The saffron party has won 11 — an all-time high figure — seats in the state compared with its lone member in the dissolved Assembly.
Though the mandate is a clear reward for the BJP leading the nearly 60-day agitation over the Amarnath land transfer controversy in Jammu, the party leaders say "their plainspeak on discrimination against Jammu had paid them off”.
Making most of the polarisation the Amarnath controversy had brought in, all the BJP candidates have won with convincing margins from the Hindu-majority seats, while the Congress and National Conference have won mostly from the Muslim majority parts of the Jammu region.
Chaman Lal Gupta, who was elected from the Jammu (West) constituency, admitted that the BJP’s win was mainly due to the Amarnath controversy. However, he said: “The controversy had only stoked the fire of anger in the region, which had faced discrimination from the Kashmir-centric governments.”

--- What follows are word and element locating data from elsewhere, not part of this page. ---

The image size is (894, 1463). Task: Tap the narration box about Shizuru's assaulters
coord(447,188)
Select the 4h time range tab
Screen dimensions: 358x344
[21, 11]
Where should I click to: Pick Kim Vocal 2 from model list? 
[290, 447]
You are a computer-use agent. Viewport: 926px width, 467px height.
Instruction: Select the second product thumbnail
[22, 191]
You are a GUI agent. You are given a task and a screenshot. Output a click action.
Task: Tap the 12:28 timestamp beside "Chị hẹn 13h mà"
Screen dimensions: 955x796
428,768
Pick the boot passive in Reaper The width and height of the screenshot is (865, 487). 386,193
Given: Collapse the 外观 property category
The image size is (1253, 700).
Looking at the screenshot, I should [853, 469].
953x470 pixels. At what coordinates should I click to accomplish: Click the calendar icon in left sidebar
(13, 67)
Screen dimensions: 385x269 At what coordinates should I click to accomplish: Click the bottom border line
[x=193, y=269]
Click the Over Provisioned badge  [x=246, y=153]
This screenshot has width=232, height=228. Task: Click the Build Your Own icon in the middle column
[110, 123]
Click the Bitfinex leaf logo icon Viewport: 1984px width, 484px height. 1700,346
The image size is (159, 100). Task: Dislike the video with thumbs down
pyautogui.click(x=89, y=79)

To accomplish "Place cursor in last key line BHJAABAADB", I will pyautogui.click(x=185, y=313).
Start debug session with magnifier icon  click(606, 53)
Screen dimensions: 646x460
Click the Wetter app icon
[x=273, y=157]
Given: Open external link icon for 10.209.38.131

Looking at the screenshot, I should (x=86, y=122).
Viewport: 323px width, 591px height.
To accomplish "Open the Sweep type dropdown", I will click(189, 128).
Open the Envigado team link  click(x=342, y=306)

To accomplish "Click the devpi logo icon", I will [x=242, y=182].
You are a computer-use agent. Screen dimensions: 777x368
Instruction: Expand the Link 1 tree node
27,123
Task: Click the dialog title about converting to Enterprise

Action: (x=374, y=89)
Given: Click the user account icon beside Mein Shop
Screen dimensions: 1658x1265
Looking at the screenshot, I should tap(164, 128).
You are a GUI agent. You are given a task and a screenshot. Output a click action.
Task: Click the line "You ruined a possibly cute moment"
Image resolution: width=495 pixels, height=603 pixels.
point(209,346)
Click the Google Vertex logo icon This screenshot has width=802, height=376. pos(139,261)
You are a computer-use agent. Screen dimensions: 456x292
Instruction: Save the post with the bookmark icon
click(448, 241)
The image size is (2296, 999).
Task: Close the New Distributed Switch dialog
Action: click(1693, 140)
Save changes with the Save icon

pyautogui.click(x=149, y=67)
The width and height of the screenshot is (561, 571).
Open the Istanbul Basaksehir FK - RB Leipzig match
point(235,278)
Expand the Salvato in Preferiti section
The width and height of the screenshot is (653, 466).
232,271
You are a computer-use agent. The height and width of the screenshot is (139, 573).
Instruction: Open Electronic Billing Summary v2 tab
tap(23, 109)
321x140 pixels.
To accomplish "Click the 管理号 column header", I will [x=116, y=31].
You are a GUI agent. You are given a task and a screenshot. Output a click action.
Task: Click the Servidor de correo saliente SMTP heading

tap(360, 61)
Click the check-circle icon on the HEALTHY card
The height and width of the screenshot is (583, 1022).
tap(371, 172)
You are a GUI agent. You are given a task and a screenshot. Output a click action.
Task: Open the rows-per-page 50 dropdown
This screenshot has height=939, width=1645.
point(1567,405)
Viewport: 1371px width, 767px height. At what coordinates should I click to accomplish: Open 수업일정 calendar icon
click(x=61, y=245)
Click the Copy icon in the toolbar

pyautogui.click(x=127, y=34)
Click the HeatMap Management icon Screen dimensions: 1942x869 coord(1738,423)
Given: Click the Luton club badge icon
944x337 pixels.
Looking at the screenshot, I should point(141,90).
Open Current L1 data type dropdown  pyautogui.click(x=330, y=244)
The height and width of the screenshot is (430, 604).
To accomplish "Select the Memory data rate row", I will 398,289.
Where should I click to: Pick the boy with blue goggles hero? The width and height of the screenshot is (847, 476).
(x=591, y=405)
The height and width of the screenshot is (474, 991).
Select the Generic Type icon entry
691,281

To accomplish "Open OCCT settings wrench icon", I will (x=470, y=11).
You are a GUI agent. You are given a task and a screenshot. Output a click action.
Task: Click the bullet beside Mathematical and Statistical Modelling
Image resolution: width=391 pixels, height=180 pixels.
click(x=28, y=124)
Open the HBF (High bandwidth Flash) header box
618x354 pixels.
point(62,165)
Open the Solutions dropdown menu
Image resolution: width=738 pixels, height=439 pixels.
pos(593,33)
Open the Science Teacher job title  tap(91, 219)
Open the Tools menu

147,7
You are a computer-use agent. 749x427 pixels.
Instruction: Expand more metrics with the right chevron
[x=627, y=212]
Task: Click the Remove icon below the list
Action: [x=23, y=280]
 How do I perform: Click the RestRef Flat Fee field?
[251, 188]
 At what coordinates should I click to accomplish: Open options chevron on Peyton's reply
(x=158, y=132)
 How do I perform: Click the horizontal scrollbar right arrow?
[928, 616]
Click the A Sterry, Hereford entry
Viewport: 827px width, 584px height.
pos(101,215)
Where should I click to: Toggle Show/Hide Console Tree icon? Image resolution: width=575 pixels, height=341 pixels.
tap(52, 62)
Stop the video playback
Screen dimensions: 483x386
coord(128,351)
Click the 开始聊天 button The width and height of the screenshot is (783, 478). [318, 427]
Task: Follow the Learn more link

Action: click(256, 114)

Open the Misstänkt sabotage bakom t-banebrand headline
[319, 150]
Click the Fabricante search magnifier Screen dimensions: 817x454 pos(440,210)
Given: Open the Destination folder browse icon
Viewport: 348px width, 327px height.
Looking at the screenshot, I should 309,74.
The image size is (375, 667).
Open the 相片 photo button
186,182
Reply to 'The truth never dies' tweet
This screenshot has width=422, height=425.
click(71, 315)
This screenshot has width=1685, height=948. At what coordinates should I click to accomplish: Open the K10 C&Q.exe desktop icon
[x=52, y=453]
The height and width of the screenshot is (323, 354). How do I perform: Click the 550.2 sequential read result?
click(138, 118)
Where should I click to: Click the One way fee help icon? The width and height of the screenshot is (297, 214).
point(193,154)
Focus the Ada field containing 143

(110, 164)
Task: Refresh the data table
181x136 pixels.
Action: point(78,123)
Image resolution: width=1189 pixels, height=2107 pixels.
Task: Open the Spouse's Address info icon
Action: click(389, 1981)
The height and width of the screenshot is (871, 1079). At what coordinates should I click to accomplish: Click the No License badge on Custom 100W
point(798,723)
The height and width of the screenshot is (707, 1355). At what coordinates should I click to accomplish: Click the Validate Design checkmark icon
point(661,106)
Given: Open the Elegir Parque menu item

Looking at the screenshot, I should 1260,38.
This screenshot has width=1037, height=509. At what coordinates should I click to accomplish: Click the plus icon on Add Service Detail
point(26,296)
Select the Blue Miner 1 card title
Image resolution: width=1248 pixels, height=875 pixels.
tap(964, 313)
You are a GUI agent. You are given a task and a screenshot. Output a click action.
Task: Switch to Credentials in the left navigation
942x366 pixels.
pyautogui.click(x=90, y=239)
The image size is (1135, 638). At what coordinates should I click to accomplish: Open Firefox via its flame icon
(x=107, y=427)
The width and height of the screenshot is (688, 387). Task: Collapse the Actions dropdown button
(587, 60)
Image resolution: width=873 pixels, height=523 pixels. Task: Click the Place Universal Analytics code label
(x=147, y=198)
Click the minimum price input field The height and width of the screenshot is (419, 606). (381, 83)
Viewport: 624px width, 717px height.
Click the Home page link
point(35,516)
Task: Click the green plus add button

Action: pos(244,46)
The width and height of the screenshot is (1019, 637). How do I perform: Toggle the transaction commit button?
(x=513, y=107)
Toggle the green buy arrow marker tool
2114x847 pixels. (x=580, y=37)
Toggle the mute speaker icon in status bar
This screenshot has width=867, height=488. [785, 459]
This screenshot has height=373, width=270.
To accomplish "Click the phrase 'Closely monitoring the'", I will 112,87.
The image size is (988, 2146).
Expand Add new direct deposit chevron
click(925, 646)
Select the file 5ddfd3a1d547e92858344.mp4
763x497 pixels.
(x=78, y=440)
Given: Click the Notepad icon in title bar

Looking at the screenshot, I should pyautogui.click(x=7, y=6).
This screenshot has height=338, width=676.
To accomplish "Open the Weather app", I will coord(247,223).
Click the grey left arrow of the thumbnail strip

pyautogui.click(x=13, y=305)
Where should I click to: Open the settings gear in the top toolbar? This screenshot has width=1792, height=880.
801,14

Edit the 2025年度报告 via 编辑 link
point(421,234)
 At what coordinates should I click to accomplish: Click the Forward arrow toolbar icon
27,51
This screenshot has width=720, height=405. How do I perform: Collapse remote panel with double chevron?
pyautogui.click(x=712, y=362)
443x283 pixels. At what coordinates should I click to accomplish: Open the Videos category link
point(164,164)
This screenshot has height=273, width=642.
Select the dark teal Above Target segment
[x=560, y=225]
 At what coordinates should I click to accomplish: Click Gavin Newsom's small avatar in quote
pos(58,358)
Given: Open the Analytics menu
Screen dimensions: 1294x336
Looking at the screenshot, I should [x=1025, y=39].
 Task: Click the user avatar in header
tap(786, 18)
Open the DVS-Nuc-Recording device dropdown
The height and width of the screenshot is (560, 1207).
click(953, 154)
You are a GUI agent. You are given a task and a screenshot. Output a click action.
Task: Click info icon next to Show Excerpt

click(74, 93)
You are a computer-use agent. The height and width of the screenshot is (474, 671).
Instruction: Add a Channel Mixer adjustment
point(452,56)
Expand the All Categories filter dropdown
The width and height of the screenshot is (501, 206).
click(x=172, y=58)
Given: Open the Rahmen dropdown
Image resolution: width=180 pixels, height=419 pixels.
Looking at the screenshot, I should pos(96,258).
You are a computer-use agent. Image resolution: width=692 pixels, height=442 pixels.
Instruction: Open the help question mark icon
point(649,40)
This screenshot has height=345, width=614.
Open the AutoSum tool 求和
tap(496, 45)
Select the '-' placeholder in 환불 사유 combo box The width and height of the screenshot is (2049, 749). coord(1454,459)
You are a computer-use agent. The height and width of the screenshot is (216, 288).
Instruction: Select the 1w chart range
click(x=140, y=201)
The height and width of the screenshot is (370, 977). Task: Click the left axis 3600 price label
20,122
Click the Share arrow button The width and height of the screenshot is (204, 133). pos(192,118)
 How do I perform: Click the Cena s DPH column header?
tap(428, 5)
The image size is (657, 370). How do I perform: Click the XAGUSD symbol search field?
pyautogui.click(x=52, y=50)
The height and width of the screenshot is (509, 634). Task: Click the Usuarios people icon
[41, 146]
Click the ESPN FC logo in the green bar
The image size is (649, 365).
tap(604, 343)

BJP general secretary Arun Jaitley said the party would not explore possibilities of forming the government and would happily sit in the Opposition. “We have reason to be happy about the outcome in Jammu and Kashmir. We have done exceedingly well in Jammu and got the highest number of seats than in the past,’’ he said.
BJP vice-president Mukhtar Abbas Naqvi said the party would keep "alive the issue of discrimination" by the Kashmir Valley against people of other regions in Jammu and Kashmir.